__Exercise directions__: Please return every line of the records below that holds the word "target".

···

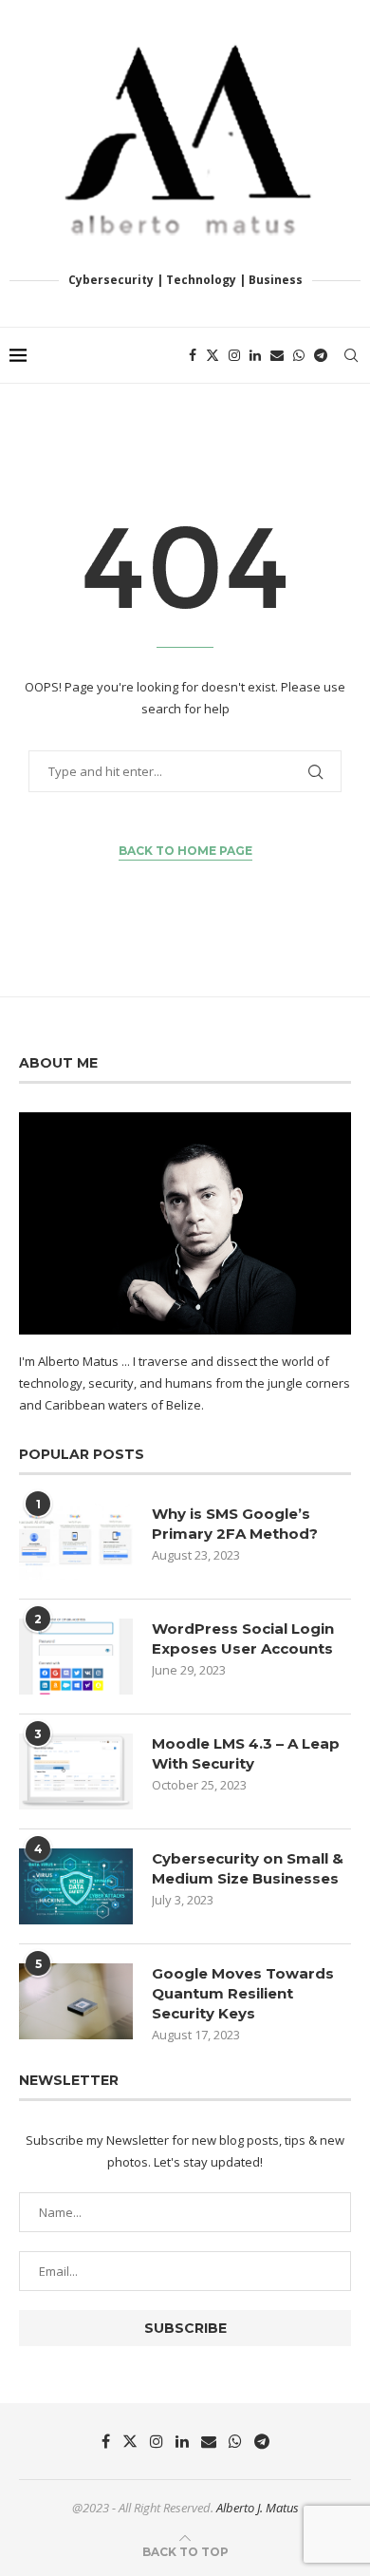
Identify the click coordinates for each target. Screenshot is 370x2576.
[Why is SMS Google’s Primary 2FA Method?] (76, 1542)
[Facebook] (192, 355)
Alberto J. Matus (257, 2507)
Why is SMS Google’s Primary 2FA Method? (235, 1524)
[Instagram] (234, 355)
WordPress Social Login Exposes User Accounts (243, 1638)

···

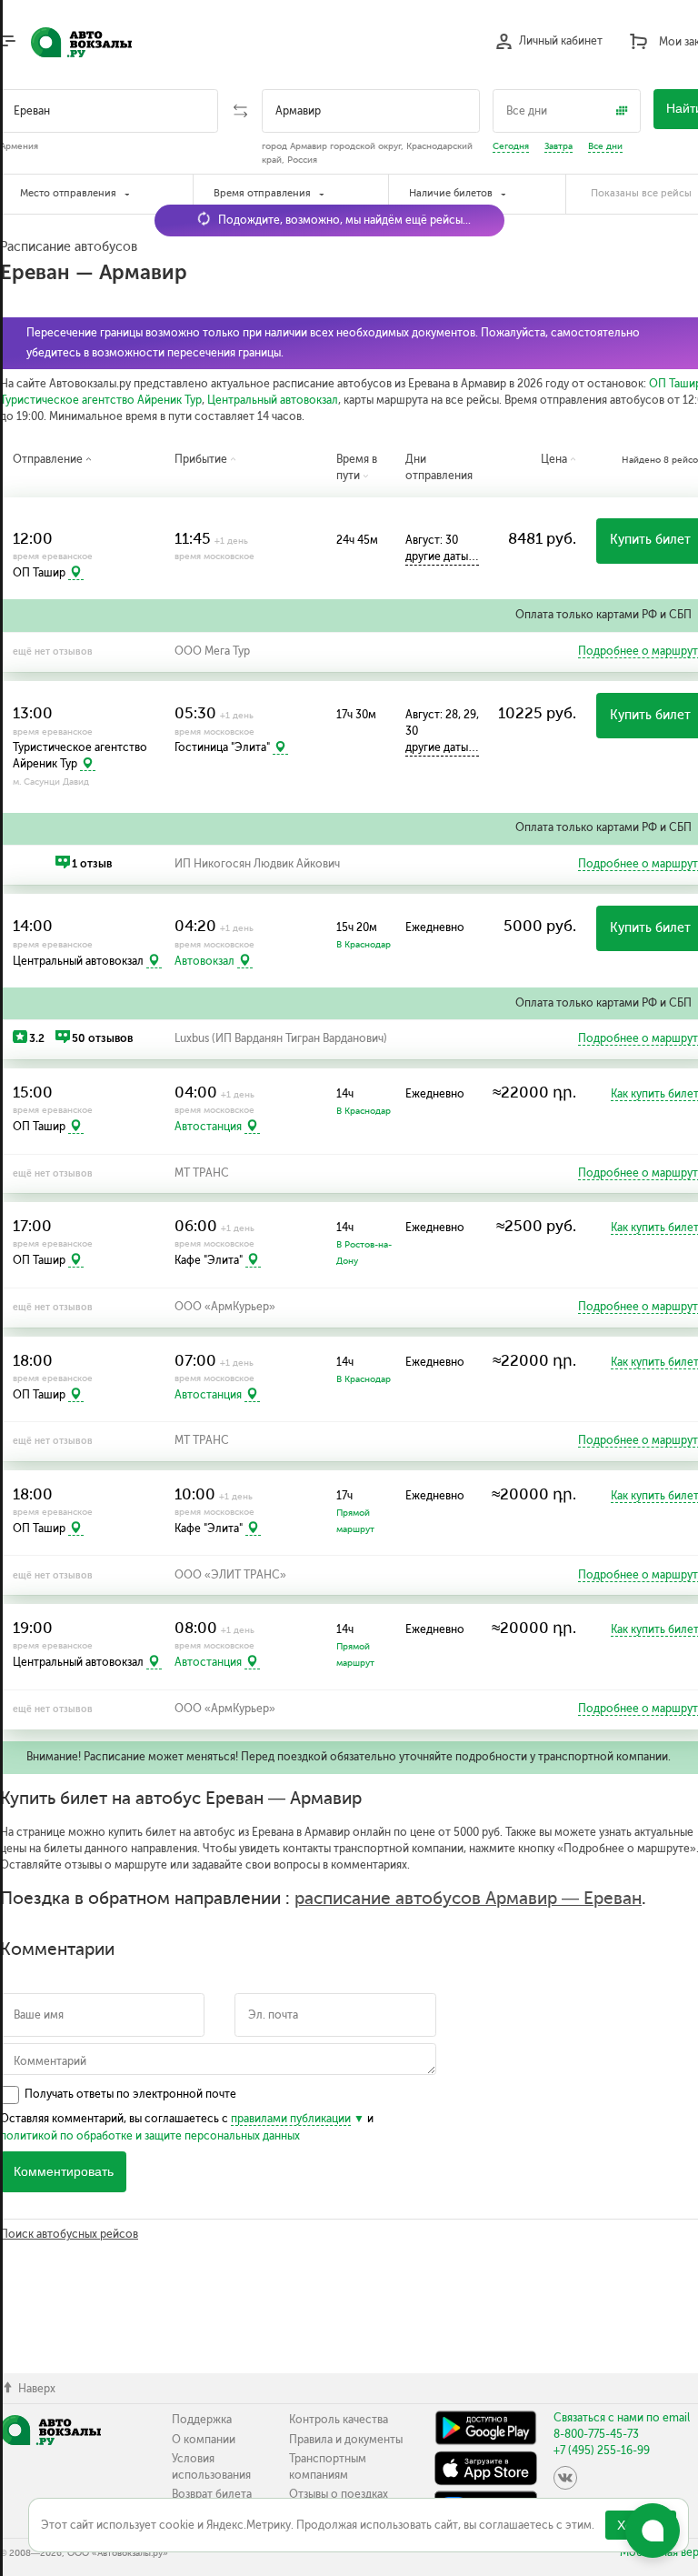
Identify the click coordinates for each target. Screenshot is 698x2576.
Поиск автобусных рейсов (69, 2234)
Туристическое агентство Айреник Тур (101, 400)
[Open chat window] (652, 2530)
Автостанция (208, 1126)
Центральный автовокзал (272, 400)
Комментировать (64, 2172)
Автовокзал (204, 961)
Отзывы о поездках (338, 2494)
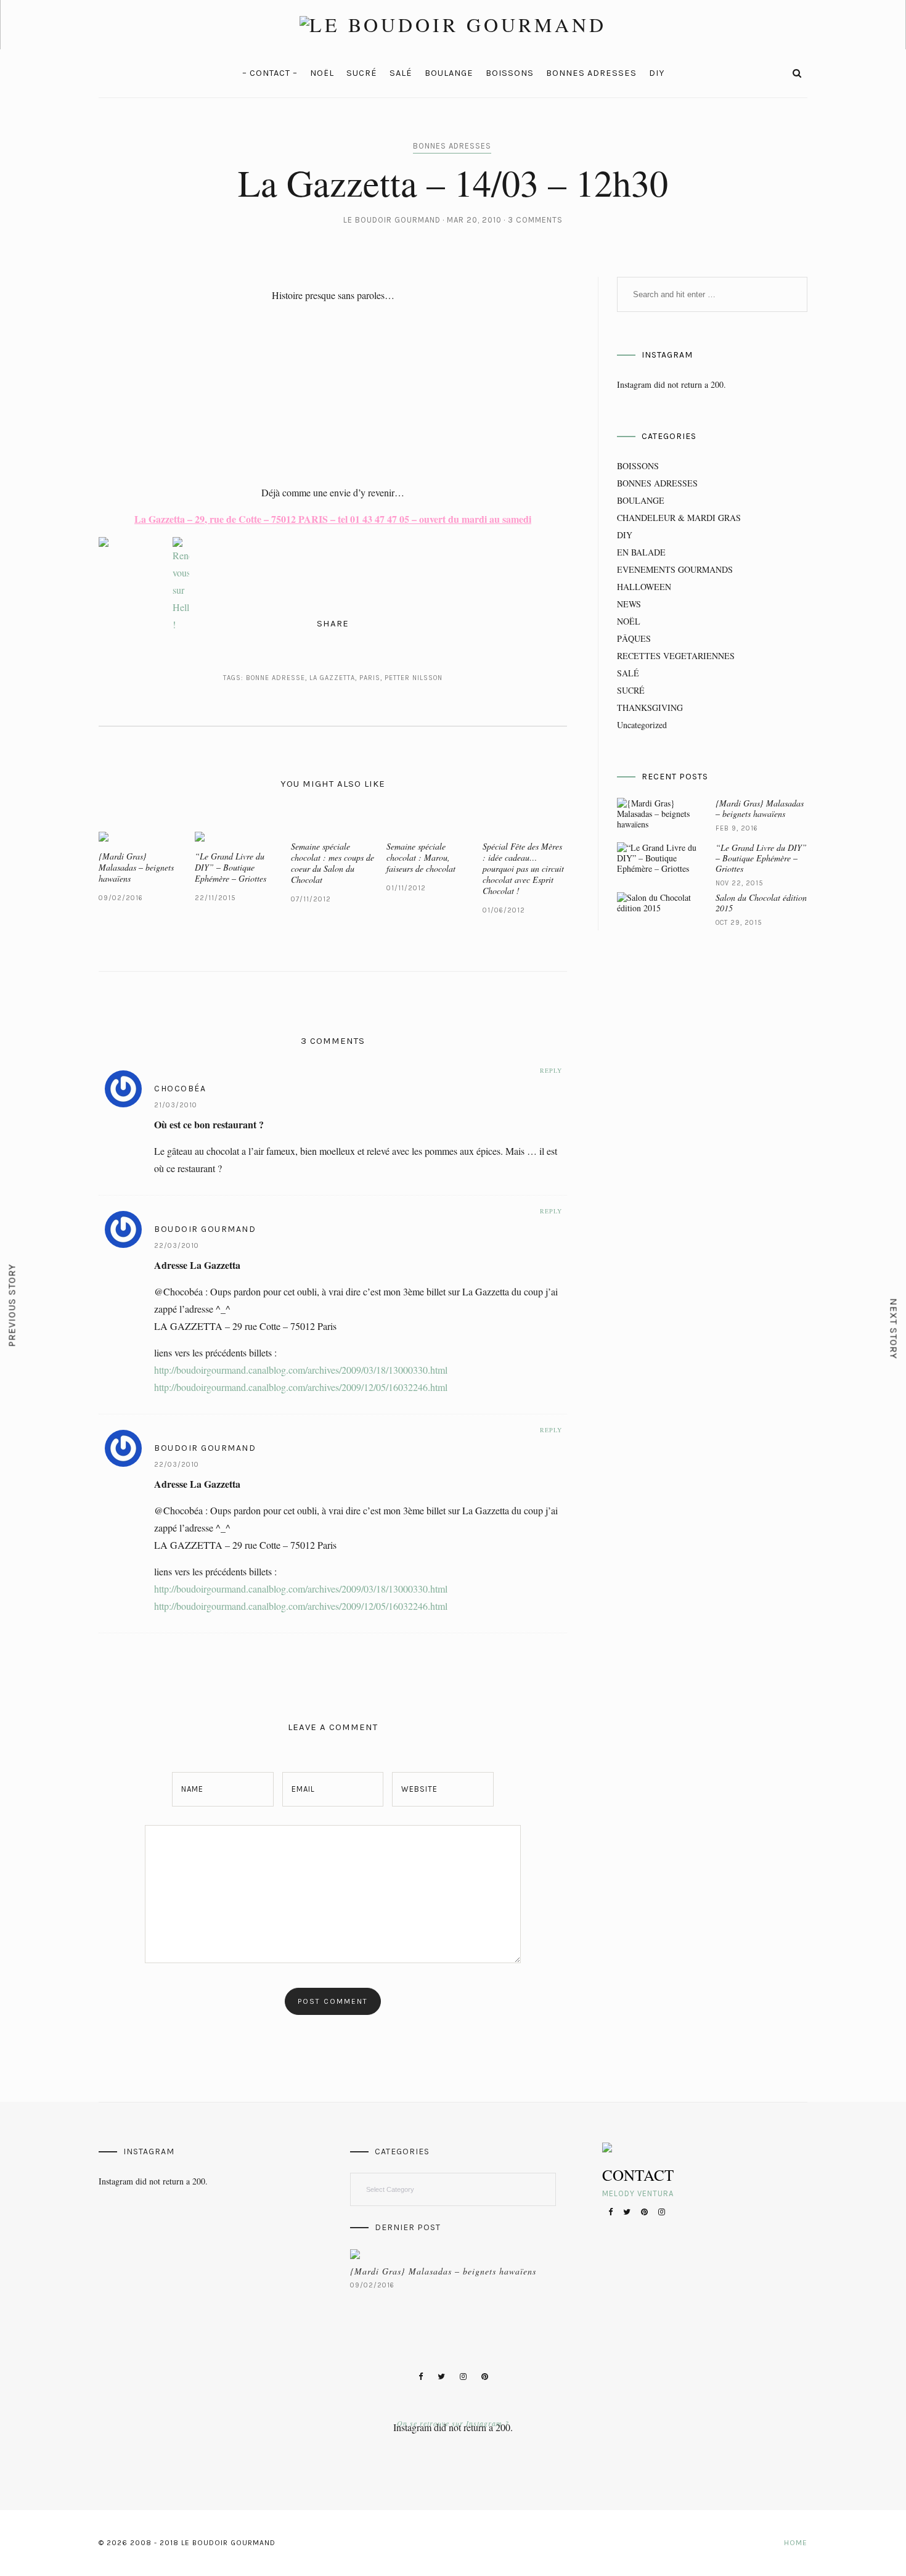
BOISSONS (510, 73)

···

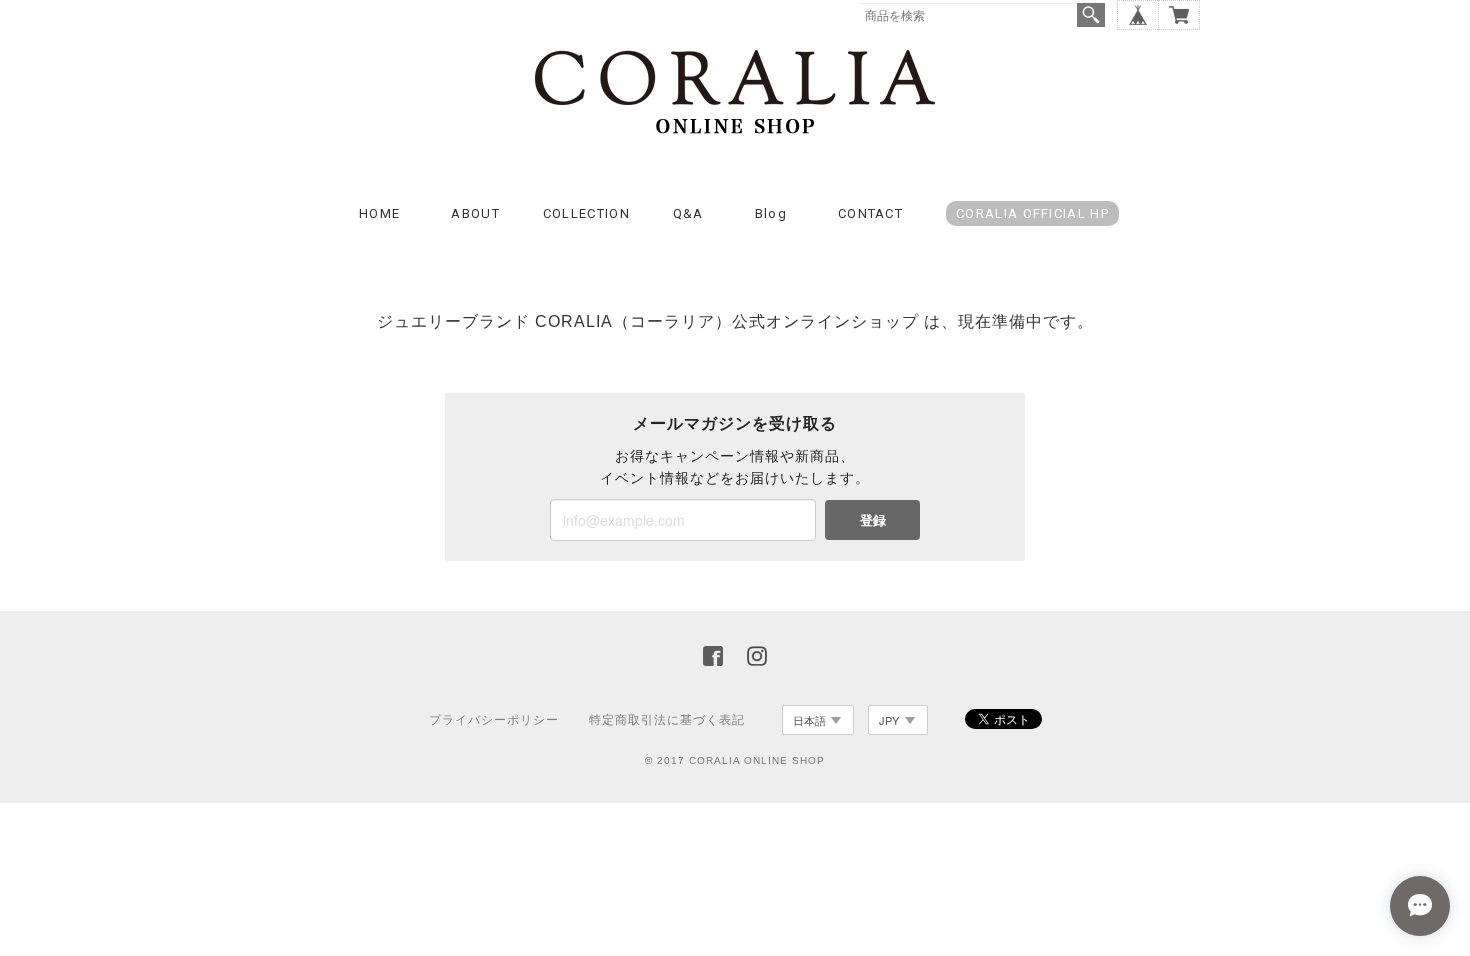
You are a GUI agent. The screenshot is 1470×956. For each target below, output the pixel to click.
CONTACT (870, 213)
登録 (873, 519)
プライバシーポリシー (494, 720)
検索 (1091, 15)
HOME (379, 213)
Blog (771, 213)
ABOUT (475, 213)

···

__Answer box__:
Identify the click coordinates for each target. Screenshot is 370x2576.
Identify the click coordinates for each target. Screenshot is 698x2576.
You are a GUI agent. The screenshot is 1470×956. For each target below, output the pixel to click.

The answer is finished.